Pour mettre en place un tel dispositif, deux techniques peuvent être envisagées :

 L'une de nature conventionnelle, par laquelle certaines collectivités territoriales conviennent d'attribuer à d'autres collectivités territoriales ou groupement de collectivités territoriales une partie de la taxe professionnelle que ces derniers n'avaient pas légalement vocation à recevoir. Par nature, un tel dispositif, pour être mis en place requiert l'adhésion de l'ensemble des collectivités concernées.

 L'autre façon de procéder est de nature législative et plusieurs dispositifs fiscaux insérés dans le code général des impôts ont pour objet d'assurer une certaine redistribution de la taxe professionnelle.
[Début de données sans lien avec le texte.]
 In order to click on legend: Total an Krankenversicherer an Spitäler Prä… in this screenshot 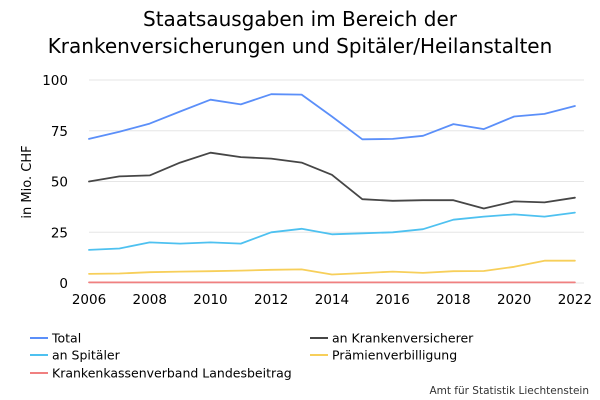, I will do `click(252, 356)`.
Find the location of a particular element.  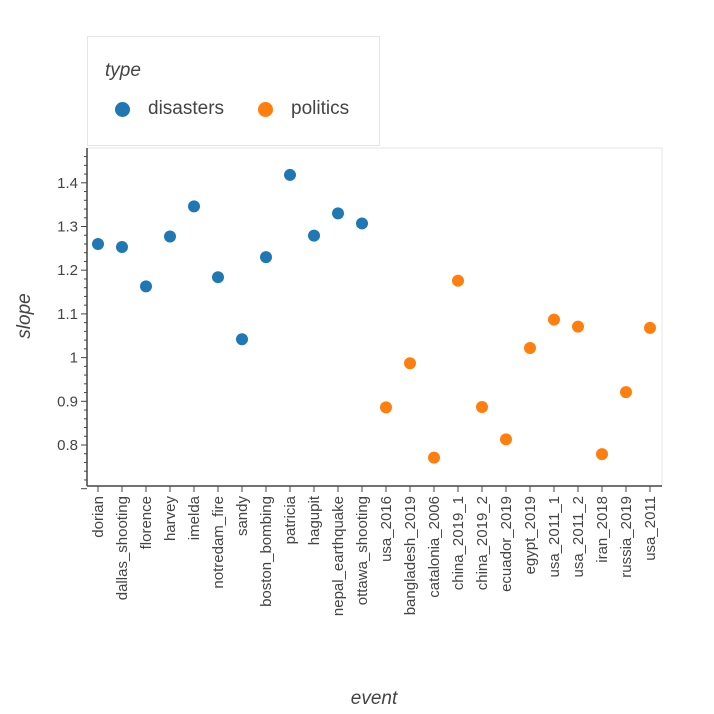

Ainsi, en est-il du fonds de compensation des nuisances aéroportuaires, créé par la loi de finances pour 2000.

Plus généralement, les fonds départementaux de péréquation de la taxe professionnelle créés en 1975 permettent de peréquer ou redistribuer dans un cadre départemental, voire interdépartemental. Les ressources proviennent de l'écrêtement des bases communales de taxes professionnelles d'établissements de particulière importance telles que les centrales hydrauliques, les centrales nucléaires ou encore les industries chimiques et elles sont redistribuées, par les conseils généraux, aux communes dites « concernées » et à celles dites « défavorisées ».

Constatant qu'elle n'a, pour l'instant, pas obtenu les engagements adéquats sur un mécanisme assurant aux collectivités locales des compensations en matière économique, la Commission des Affaires économiques vous propose de mettre en place un dispositif de péréquation interdépartemental au profit des départements traversés par cet itinéraire à très grand gabarit.